Myrtle Springs Cemetery
Posted by: Groundspeak Premium Member QuarrellaDeVil
N 32° 08.232 W 095° 37.192
15S E 252871 N 3558650
Texas Historical Marker at Myrtle Springs Cemetery, a bit northwest of Poynor in rural Henderson County, providing some history of both the Myrtle Springs community and this cemetery which served it.
Waymark Code: WM107ZG
Location: Texas, United States
Date Posted: 03/17/2019
Published By:Groundspeak Premium Member QuesterMark
Views: 4

Marker Number: 15935

Marker Text:
This burial ground served the Myrtle Springs community beginning in the mid to late 1800s. The Myrtle Springs settlement began shortly after 1850, when Luke and Sibby Elizabeth Gauntt settled in this area. The Gauntt family traveled to Texas with a party from their home in Alabama, deciding to settle here instead of continuing to their original destination of California. The community grew and Myrtle Springs had a public school by 1872. Before that time, students attended Lewis School over Boon Mountain in the New York community.

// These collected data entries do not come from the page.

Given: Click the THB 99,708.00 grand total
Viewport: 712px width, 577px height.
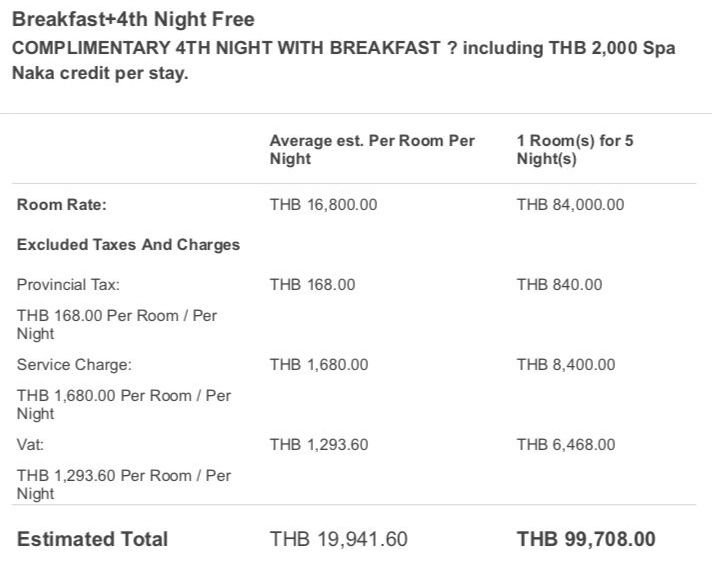Looking at the screenshot, I should [586, 539].
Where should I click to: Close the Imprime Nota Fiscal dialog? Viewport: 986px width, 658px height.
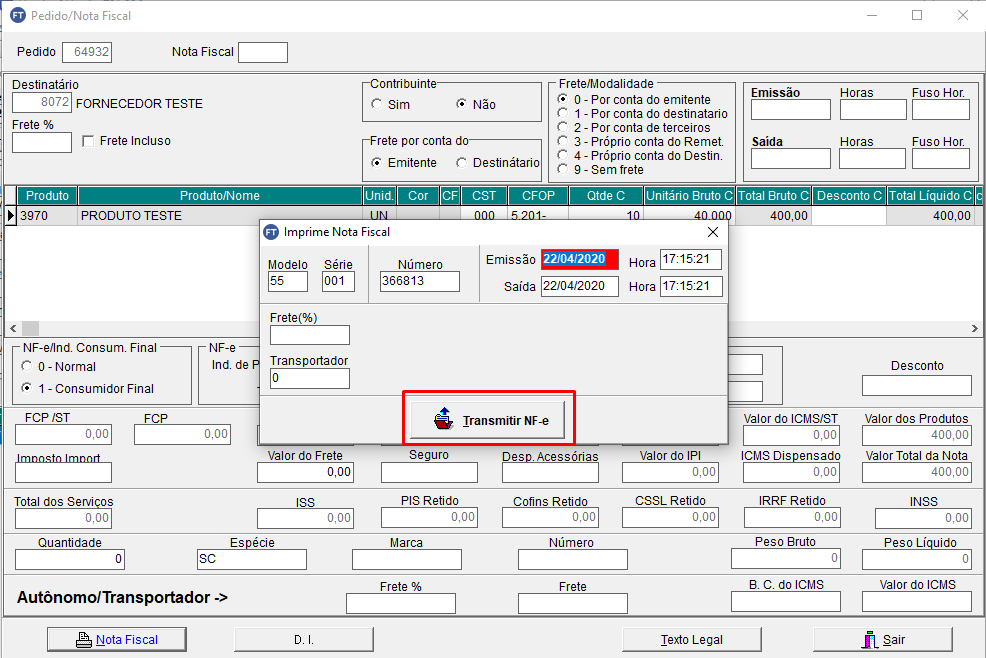click(713, 232)

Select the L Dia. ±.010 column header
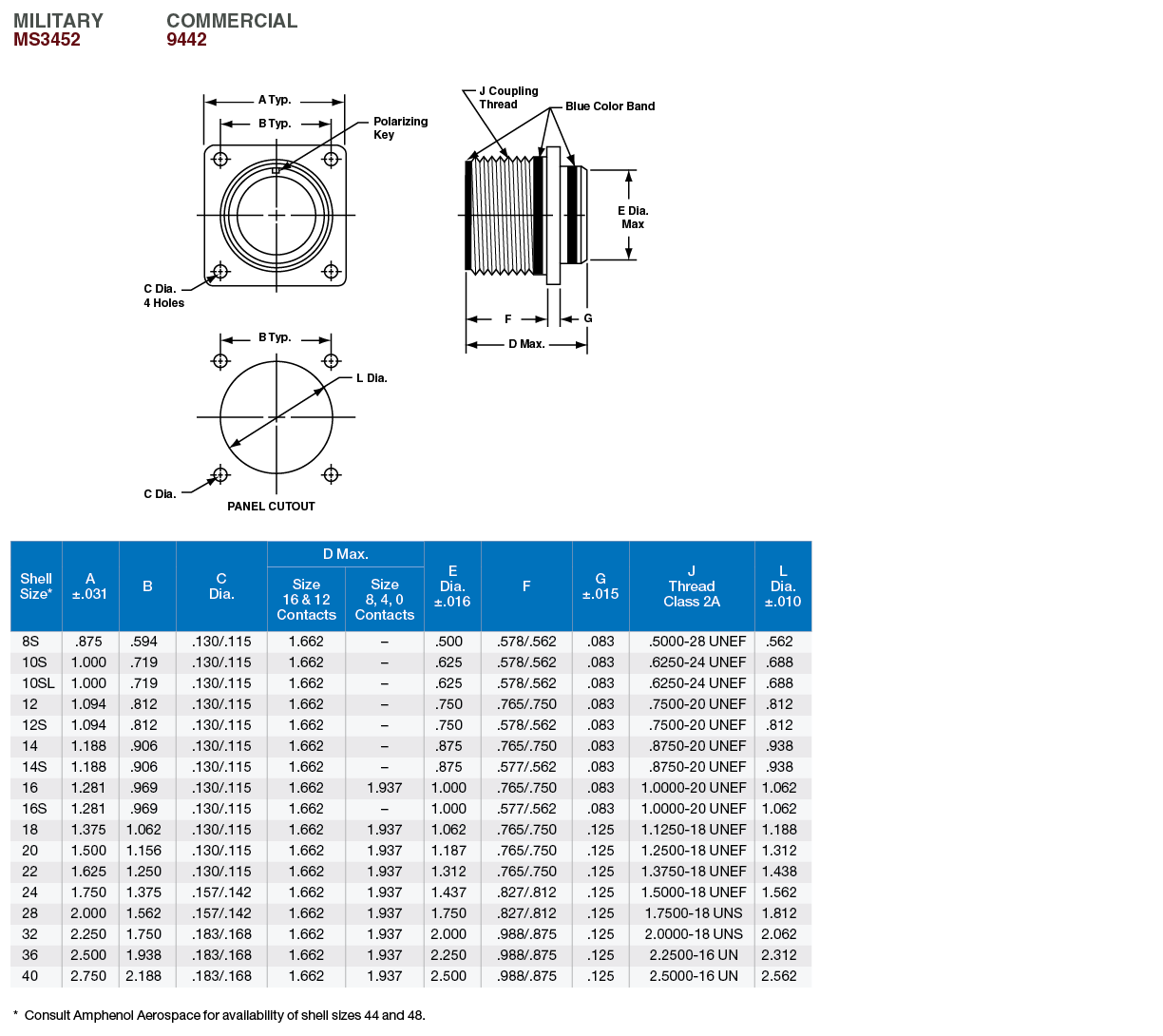782,585
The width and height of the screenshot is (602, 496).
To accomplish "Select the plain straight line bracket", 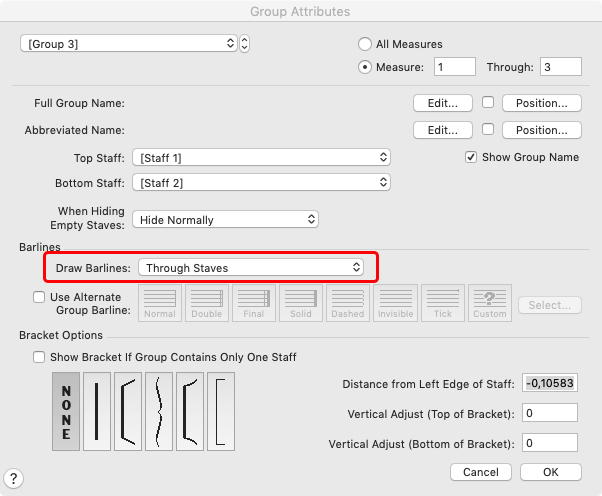I will click(x=97, y=412).
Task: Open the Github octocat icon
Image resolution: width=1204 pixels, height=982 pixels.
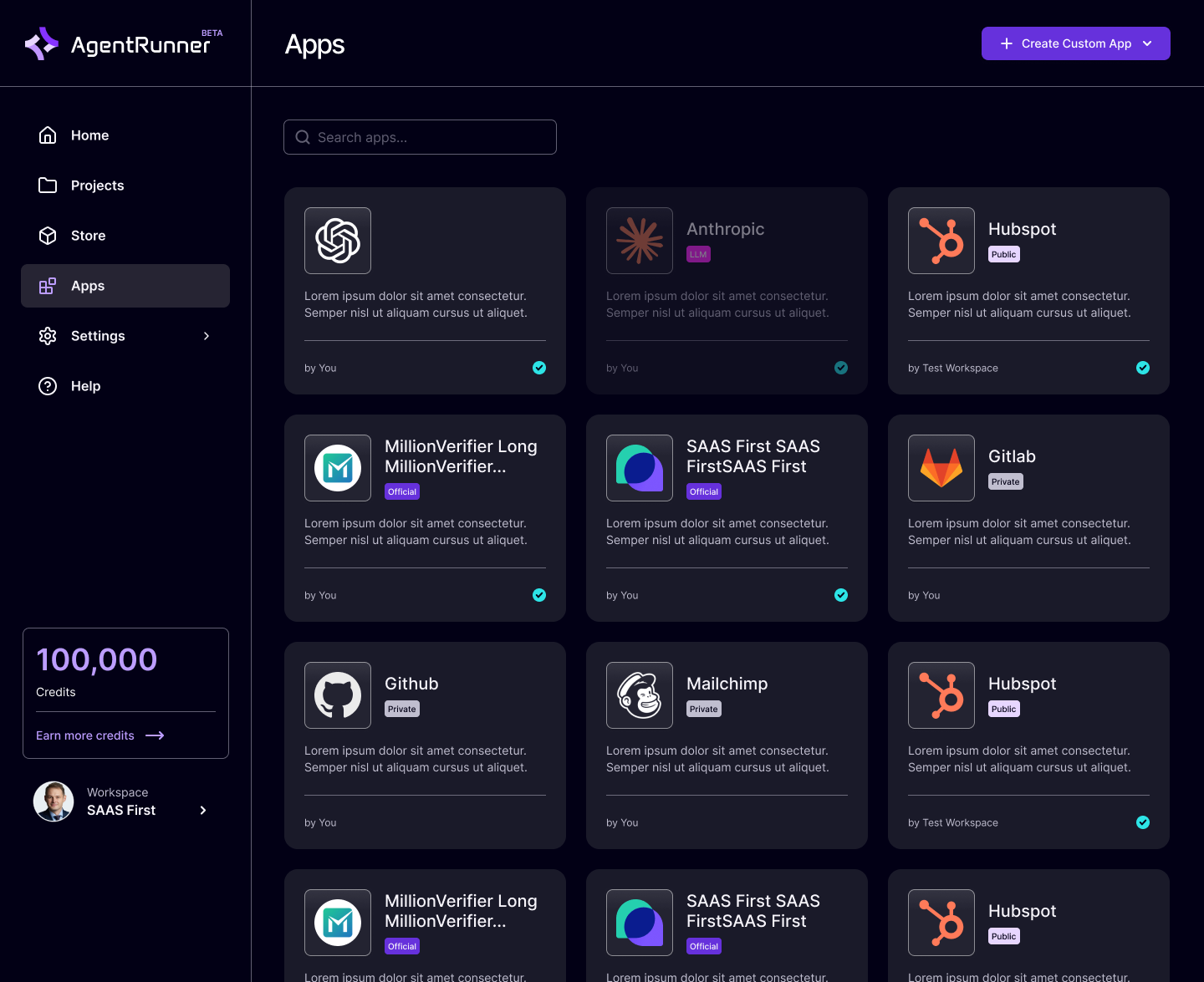Action: (x=338, y=695)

In 1887, one of the Gauntts' sons, Confederate veteran John Washington Gauntt (d. 1912), set aside this property for church and burial use when he sold property to B.N. Bryant. By this time, a number of Myrtle Springs residents had already been interred here. The oldest marked grave is of Amanda Pruitt (d. 1879). Surnames of other early Myrtle Springs families represented in the cemetery include Barr, Blackwell, Boles, Bristow, Dixon, Gauntt, Harden, Harrell, Master, Petrey, Walker and Wylie. Others buried here include community leaders and veterans of conflicts dating to the Civil War. The burial ground features unmarked graves, family plots, interior fencing and vertical stones. Residents used structures on this site for worship services, school, elections and other activities.

Today, descendants of the interred continue to care for the burial ground. As one of the few remaining vestiges of a pioneering settlement, this cemetery continues to serve as a record of the men and women of the Myrtle Springs community.